Vorwurf versuchte Vergewaltigung: Nach der öffentlichen Fahndung von Dienstag hat sich ein 29-jähriger Gesuchter noch am Abend der Berliner Polizei gestellt. Die Tat liegt schon sieben Monate zurück. Ohne Erfolg hatten die Ermittler bislang nach dem Täter gefahndet.

Zufällig hatte ihn die Frau, die er vergewaltigen wollte, in einer Straßenbahn wiedererkannt. Der Mann mit dem Basecap und dem blauen T-Shirt bemerkt fährt in aller Ruhe Straßenbahn. Was er nicht bemerkt: Das Opfer fährt ebenfalls in der Tram der Linie 18. Sie informiert die Polizei, und die fordert die Bilder aus der Überwachungskamera der BVG an.

Sie zeigen den Mann, der versucht haben soll, in der Nacht zum 29. Juli im Auerbacher Ring in Hellersdorf eine Frau zu vergewaltigen.
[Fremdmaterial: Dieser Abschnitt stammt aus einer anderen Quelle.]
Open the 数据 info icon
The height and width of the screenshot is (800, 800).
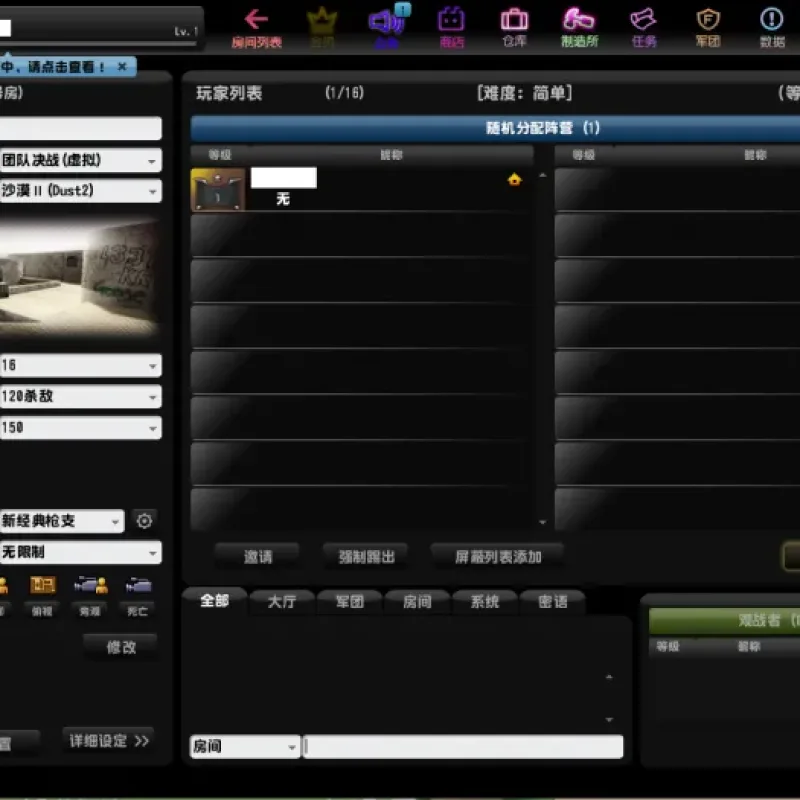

Er hatte der Frau kurz nach Mitternacht aufgelauert. Doch sie wehrte sich heftig. Daraufhin ließ der Täter los, die Frau konnte flüchten.

Die Begegnung in der Tram passierte etwa anderthalb Monate später, in Höhe Haltestelle Michendorfer Straße in Hellersdorf.

Nachdem alle anderen Ermittlungsversuche nicht weiterführten, gab schließlich ein Richter seine Erlaubnis, zum letzten Fahndungsmittel zu greifen: der Veröffentlichung von Bildern des Tatverdächtigen. Mit Erfolg: Nur Stunden nach Veröffentlichung der Fahndung stellte sich der Mann bei einem Berliner Polizeiabschnitt.